(Stored data entries)
☆ ☆ ☆

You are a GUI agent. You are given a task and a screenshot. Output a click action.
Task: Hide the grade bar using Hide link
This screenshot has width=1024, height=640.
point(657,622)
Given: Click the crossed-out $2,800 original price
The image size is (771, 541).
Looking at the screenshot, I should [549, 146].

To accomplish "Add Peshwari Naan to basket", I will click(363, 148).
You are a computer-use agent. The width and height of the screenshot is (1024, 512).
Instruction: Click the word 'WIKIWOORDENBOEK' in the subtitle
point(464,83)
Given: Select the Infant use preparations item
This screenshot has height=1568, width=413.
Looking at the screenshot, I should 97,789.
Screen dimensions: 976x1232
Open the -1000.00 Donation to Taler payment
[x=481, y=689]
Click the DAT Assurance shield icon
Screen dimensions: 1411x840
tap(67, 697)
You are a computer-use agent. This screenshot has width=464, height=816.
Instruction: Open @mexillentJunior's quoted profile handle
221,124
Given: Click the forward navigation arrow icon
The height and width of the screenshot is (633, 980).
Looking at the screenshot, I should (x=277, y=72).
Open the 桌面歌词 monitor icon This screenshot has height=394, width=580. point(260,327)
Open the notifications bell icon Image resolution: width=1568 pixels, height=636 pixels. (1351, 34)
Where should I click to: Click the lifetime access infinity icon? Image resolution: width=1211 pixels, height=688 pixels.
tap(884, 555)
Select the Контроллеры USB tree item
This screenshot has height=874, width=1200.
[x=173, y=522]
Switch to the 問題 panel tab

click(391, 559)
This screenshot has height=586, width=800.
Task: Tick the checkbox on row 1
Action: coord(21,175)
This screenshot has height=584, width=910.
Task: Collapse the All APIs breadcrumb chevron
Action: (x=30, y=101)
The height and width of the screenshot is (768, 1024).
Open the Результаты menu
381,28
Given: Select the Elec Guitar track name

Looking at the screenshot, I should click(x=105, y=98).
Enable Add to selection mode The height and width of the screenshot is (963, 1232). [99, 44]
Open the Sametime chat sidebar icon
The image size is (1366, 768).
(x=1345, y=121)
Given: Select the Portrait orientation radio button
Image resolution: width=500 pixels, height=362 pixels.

☆ ☆ ☆

**Exercise instructions**
For this exercise, restate each of the entries without any deviation.

**Response below**
You are a GUI agent. You are given a task and a screenshot. Output a click action.
Task: Hide the grade bar using Hide link
This screenshot has width=1024, height=640.
point(657,622)
Given: Click the crossed-out $2,800 original price
The image size is (771, 541).
Looking at the screenshot, I should [549, 146].

To accomplish "Add Peshwari Naan to basket", I will click(363, 148).
You are a computer-use agent. The width and height of the screenshot is (1024, 512).
Instruction: Click the word 'WIKIWOORDENBOEK' in the subtitle
point(464,83)
Given: Select the Infant use preparations item
This screenshot has height=1568, width=413.
Looking at the screenshot, I should 97,789.
Screen dimensions: 976x1232
Open the -1000.00 Donation to Taler payment
[x=481, y=689]
Click the DAT Assurance shield icon
Screen dimensions: 1411x840
tap(67, 697)
You are a computer-use agent. This screenshot has width=464, height=816.
Instruction: Open @mexillentJunior's quoted profile handle
221,124
Given: Click the forward navigation arrow icon
The height and width of the screenshot is (633, 980).
Looking at the screenshot, I should (x=277, y=72).
Open the 桌面歌词 monitor icon This screenshot has height=394, width=580. point(260,327)
Open the notifications bell icon Image resolution: width=1568 pixels, height=636 pixels. (1351, 34)
Where should I click to: Click the lifetime access infinity icon? Image resolution: width=1211 pixels, height=688 pixels.
tap(884, 555)
Select the Контроллеры USB tree item
This screenshot has height=874, width=1200.
[x=173, y=522]
Switch to the 問題 panel tab

click(391, 559)
This screenshot has height=586, width=800.
Task: Tick the checkbox on row 1
Action: coord(21,175)
This screenshot has height=584, width=910.
Task: Collapse the All APIs breadcrumb chevron
Action: (x=30, y=101)
The height and width of the screenshot is (768, 1024).
Open the Результаты menu
381,28
Given: Select the Elec Guitar track name

Looking at the screenshot, I should click(x=105, y=98).
Enable Add to selection mode The height and width of the screenshot is (963, 1232). [99, 44]
Open the Sametime chat sidebar icon
The image size is (1366, 768).
(x=1345, y=121)
Given: Select the Portrait orientation radio button
Image resolution: width=500 pixels, height=362 pixels.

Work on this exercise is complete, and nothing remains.